La construction du Llao Llao

- Ruta 237, 25 kms du centre de San Carlos de Bariloche

Quand Alejandro Bustillo (1) vit son projet retenu pour la construction d'un hôtel de luxe sur les bords du lac Nahuel Huapi, il ne le devait peut-être pas uniquement à son seul talent d'architecte.La fonction qu'occupait son frère alors, lui fut sans doute des plus utiles : Exequiel Bustillo était en effet Directeur des Parcs Nationaux et donc partie prenante dans l'attribution de ce marché publique.Alejandro n'avait cependant pas besoin du coup de pouce de son frère. Agé de 23 ans en 1912, il avait obtenu le Premier Prix du Salon National de Peinture sans avoir jamais exposé auparavant. 2 ans plus tard, il était diplômé de l'école d'architecture.
De 1923 a 1937, il réalisa de nombreuses hôtels particuliers de la haute société argentine. En 1925, il dirigeait son premier chantier d'envergure : celui de la Banque Tornquist. Les premières fondations du Llao Llao étaient creusées en 1936 . Plus de 5000 arbres seront abattus pour sa réalisation. Uniquement fait de pierre et de bois, surmonté d'un toit de tuiles d'alerce, l'hôtel est inauguré en grande cérémonie, le 31 décembre 1938.Moins d'un an plus tard, le 29 octobre 1939, un terrible incendie le ravage entièrement mais les frères Bustillo trouvent les ressources à la fois morales et financières pour le rebâtir entièrement. Le 15 décembre 1940, le Llao Llao renaît de ses cendres.

> Extraits des données:
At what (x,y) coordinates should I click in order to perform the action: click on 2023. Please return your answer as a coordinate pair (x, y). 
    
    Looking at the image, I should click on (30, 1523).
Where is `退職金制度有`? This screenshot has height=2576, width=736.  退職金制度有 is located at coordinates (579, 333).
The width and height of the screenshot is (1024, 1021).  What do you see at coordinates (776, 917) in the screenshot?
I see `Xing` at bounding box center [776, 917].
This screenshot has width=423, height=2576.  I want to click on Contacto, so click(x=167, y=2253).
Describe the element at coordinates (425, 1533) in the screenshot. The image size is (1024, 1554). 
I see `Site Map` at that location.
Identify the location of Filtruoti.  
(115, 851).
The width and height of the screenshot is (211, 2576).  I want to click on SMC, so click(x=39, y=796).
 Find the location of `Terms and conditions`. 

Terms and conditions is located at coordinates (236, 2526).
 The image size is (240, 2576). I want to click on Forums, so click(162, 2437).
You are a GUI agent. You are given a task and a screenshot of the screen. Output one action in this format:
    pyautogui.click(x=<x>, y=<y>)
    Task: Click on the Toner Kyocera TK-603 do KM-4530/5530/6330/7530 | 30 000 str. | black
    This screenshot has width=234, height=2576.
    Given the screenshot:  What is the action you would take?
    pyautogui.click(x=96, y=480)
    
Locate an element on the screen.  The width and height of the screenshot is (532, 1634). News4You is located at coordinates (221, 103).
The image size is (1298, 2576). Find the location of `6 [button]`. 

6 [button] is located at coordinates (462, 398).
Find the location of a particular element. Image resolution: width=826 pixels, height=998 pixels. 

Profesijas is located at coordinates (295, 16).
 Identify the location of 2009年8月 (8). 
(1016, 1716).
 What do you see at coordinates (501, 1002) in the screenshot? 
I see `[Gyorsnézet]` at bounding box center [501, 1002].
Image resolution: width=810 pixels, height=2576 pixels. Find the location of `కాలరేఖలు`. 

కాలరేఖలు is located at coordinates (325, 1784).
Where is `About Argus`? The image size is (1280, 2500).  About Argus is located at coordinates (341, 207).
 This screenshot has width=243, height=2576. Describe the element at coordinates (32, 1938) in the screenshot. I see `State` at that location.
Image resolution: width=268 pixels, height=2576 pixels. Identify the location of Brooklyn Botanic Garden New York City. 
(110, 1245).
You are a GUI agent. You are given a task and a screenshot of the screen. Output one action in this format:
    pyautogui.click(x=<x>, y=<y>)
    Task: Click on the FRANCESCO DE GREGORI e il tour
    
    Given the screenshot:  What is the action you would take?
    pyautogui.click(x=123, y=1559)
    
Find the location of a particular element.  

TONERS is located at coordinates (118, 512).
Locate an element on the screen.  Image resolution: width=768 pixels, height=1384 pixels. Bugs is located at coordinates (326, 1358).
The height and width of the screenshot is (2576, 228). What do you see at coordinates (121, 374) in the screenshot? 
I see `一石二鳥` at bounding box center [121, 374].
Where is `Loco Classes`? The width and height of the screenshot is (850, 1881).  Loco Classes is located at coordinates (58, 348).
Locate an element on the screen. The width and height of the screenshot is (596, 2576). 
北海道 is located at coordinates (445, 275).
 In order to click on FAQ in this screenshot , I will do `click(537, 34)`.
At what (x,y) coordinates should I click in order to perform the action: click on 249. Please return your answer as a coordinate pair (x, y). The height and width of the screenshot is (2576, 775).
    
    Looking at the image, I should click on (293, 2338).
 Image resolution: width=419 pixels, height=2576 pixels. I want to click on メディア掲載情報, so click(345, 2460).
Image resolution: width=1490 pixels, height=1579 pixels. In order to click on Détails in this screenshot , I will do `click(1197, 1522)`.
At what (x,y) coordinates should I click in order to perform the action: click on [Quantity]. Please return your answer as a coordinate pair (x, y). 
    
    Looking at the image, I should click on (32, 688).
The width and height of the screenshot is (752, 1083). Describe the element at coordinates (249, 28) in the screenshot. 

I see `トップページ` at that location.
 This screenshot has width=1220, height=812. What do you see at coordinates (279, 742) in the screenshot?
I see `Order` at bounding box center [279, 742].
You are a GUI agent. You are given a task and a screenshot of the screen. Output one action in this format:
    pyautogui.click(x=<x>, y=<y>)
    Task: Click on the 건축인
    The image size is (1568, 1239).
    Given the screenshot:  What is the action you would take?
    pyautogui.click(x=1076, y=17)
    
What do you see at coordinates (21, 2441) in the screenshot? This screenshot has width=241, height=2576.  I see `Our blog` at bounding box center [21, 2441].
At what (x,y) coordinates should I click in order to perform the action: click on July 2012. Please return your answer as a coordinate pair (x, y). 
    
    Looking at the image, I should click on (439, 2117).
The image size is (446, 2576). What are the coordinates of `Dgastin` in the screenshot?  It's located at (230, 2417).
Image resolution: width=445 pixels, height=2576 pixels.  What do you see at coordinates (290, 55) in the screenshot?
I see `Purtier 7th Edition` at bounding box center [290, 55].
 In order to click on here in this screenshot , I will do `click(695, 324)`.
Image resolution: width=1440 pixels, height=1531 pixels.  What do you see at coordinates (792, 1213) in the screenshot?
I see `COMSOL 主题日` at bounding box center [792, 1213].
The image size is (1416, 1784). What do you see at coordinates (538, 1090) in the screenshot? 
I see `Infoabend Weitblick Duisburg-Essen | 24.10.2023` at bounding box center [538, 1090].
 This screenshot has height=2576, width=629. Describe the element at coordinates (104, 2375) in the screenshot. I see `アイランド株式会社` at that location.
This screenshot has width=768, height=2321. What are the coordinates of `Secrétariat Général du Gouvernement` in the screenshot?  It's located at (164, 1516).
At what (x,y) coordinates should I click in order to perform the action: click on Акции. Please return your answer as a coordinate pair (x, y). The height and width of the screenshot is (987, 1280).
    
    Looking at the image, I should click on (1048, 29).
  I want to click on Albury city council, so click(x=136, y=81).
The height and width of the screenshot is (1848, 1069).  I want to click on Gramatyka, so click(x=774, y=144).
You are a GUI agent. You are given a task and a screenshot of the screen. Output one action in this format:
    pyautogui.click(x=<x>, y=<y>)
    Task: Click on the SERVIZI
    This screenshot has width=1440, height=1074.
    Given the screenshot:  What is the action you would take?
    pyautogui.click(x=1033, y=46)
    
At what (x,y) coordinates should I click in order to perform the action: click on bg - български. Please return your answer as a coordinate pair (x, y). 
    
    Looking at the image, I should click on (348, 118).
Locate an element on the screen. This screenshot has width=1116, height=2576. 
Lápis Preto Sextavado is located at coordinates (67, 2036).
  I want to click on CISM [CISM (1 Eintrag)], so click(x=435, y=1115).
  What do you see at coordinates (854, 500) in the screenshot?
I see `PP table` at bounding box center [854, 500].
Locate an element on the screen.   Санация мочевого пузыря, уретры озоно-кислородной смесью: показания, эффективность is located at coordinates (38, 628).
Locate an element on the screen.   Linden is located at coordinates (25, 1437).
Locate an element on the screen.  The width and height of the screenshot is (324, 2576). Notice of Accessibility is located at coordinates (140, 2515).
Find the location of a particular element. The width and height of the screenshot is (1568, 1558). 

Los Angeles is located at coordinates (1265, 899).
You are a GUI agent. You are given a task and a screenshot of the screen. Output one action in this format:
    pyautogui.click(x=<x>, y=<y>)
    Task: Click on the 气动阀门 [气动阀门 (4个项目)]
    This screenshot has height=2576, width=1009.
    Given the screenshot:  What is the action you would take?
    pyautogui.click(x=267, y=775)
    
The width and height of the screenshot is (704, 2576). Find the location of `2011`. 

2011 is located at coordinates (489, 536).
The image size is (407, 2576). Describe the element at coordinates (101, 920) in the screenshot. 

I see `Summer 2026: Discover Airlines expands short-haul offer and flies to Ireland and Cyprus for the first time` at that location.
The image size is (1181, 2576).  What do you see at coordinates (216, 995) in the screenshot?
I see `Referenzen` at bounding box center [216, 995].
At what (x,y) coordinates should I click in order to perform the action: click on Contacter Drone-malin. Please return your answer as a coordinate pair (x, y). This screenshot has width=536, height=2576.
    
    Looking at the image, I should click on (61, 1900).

> Liste des tâches:
1. D'après l'extrait sur la construction du Llao Llao, répondez :
(a) Quel poste occupait Exequiel Bustillo ?
(b) Combien d'arbres ont été abattus pour construire l'hôtel ?
(c) À quelle date un incendie a-t-il ravagé l'hôtel ?
2. Recopiez l'extrait sur la construction du Llao Llao à partir de « Quand Alejandro Bustillo » jusqu'à « de l'école d'architecture. » inclus.

> Réponses par tâche:
1.
(a) Directeur des Parcs Nationaux
(b) Plus de 5000
(c) Le 29 octobre 1939

2.
Quand Alejandro Bustillo (1) vit son projet retenu pour la construction d'un hôtel de luxe sur les bords du lac Nahuel Huapi, il ne le devait peut-être pas uniquement à son seul talent d'architecte.La fonction qu'occupait son frère alors, lui fut sans doute des plus utiles : Exequiel Bustillo était en effet Directeur des Parcs Nationaux et donc partie prenante dans l'attribution de ce marché publique.Alejandro n'avait cependant pas besoin du coup de pouce de son frère. Agé de 23 ans en 1912, il avait obtenu le Premier Prix du Salon National de Peinture sans avoir jamais exposé auparavant. 2 ans plus tard, il était diplômé de l'école d'architecture.